Mr. Elijah Washington shook his head.
“No, sir: I know him same as I might know you. It got me curious when I found out the why of the torturing: he wouldn’t tell where it was.”
“Where what was?” asked Manfred quickly, and Mr. Washington was surprised.
“Why, the writing they wanted to get. I thought maybe he’d told you. He said he was coming right along to spill all that part of it. It was a letter he’d found in a tin box—that was all he’d say.”
They looked at one another.
“I know no more about it than that,” Mr. Washington added, when he saw Gonsalez’ lips move. “It was just a letter. Who it was from, why, what it was about, he never told me. My first idea was that he’d been flirting round about here, but divorce laws are mighty generous and they wouldn’t trouble to get evidence that way. A man doesn’t want any documents to get rid of his wife. I dare say you folks wonder why I’ve come along.” Mr. Washington raised his steaming cup of coffee, which must have been nearly boiling, and drank it at one gulp. “That’s fine,” he said, “the nearest to coffee I’ve had since I left home.”
He wiped his lips with a large and vivid silk handkerchief.
“I’ve come along, gentlemen, because I’ve got a pretty good idea that I’d be useful to anybody who’s snake-hunting in this little dorp.”
“It’s rather a dangerous occupation, isn’t it?” said Manfred quietly.
Washington nodded.
“To you, but not to me,” he said. “I am snake-proof.”
He pulled up his sleeve: the forearm was scarred and pitted with old wounds.
“Snakes,” he said briefly. “That’s cobra.” He pointed proudly. “When that snake struck, my boys didn’t wait for anything, they started dividing my kit. Sort of appointed themselves a board of executors and joint heirs of the family estate.”
“But you were very ill?” said Gonsalez.
Mr. Washington shook his head.
“No, sir, not more than if a bee bit me, and not so much as if a wasp had got in first punch. Some people can eat arsenic, some people can make a meal of enough morphia to decimate a province. I’m snake-proof—been bitten ever since I was five.”

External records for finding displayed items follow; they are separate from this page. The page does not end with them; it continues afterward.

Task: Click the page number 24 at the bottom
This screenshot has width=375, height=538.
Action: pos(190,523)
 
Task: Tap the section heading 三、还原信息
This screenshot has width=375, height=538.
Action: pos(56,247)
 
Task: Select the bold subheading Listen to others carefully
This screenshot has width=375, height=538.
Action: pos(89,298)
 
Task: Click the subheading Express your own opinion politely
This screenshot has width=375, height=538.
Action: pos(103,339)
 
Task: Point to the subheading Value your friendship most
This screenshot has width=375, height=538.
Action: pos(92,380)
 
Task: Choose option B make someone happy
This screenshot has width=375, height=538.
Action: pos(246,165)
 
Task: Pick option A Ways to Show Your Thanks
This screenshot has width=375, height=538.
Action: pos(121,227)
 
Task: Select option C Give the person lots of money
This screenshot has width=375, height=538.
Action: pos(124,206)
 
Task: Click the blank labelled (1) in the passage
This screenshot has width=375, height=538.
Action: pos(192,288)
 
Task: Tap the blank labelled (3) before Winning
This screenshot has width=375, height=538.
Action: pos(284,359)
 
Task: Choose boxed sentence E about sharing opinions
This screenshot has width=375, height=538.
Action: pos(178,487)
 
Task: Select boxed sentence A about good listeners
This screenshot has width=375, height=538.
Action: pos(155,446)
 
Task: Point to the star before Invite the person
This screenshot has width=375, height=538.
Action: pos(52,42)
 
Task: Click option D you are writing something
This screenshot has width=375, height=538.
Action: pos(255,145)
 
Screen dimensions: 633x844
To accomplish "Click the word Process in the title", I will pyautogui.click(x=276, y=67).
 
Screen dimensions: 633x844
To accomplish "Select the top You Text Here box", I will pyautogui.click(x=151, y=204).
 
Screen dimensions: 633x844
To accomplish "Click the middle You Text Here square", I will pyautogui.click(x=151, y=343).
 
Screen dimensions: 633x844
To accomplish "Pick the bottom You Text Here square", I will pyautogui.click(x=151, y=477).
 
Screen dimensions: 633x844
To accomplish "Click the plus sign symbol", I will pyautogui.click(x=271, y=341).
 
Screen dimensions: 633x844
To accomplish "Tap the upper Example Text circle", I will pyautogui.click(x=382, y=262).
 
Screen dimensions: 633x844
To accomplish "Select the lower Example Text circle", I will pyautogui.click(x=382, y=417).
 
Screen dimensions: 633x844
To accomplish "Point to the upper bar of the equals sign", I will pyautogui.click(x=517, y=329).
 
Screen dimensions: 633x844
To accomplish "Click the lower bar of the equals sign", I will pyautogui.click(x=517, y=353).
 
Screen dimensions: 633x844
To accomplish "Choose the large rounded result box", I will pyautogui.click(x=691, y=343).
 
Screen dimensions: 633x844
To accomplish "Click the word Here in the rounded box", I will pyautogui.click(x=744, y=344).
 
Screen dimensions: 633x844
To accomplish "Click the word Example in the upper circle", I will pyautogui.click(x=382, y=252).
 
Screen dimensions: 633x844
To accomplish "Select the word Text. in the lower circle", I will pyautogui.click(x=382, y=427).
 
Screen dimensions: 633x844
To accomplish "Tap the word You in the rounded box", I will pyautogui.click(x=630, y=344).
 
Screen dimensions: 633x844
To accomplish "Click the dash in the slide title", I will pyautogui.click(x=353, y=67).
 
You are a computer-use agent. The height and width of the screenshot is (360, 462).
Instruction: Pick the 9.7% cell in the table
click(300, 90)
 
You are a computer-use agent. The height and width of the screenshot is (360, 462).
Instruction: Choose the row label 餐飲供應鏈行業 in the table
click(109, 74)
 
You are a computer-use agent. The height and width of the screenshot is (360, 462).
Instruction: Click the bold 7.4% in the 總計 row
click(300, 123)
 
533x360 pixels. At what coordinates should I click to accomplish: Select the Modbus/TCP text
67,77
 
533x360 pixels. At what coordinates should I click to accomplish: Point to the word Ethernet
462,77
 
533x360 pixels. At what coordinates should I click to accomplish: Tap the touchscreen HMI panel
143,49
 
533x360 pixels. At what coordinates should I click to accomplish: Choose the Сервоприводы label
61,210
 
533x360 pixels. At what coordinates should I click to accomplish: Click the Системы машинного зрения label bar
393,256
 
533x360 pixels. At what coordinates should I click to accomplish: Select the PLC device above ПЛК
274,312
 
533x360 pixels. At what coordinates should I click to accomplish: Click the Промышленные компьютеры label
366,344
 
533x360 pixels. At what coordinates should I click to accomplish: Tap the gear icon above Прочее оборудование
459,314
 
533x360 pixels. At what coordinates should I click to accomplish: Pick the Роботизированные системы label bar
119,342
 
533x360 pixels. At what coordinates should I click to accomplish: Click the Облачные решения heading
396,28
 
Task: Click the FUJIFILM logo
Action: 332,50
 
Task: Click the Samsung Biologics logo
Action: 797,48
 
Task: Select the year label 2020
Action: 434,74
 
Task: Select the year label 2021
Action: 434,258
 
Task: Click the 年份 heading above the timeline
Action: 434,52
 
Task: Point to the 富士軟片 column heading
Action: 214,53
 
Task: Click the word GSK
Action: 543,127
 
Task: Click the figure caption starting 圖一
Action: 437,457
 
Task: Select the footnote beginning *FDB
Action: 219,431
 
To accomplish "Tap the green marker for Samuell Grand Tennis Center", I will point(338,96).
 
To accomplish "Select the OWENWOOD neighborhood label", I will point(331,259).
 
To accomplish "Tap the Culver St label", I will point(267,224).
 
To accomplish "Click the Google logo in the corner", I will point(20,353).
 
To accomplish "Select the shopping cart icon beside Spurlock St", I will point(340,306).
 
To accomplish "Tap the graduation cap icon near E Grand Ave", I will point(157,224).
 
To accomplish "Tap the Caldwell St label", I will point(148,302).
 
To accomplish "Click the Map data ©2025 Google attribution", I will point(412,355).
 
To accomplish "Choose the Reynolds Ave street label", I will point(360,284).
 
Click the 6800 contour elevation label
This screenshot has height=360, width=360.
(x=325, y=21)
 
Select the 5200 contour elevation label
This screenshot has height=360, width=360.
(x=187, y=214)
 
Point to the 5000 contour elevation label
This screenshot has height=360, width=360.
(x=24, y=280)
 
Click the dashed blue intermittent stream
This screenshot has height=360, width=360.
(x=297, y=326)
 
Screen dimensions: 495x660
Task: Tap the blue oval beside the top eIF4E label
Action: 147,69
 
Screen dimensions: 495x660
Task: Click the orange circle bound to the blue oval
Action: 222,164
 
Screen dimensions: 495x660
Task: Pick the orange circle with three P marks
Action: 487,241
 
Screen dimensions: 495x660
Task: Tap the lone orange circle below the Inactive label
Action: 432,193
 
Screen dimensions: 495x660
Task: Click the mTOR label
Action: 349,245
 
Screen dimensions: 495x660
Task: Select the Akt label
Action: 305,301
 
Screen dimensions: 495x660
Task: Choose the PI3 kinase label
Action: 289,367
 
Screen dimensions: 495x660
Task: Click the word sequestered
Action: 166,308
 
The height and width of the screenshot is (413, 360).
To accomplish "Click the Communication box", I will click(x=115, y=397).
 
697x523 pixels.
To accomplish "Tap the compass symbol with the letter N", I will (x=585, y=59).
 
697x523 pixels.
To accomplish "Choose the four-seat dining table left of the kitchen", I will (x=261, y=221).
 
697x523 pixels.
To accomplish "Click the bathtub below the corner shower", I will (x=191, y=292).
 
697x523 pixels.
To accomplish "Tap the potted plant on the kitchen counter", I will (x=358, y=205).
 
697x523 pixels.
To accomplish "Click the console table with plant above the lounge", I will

He bent over towards them, and his jolly face went suddenly serious. “I’m the man you want,” he said.
“I think you are,” said Manfred slowly.
“Because this old snake ain’t finished biting. There’s a graft in it somewhere, and I want to find it. But first I want to vindicate the snake. Anybody who says a snake’s naturally vicious doesn’t understand. Snakes are timid, quiet, respectful things, and don’t want no trouble with nobody. If a snake sees you coming, he naturally lights out for home. When momma snake’s running around with her family, she’s naturally touchy for fear you’d tread on any of her boys and girls, but she’s a lady, and if you give her time she’ll Maggie ’um and get ’um into the parlour where the foot of white man never trod.”
Leon was looking at him with a speculative eye.
“It is queer to think,” he said, speaking half to himself, “that you may be the only one of us who will be alive this day week!”
Meadows, not easily shocked, felt a cold shiver run down his spine.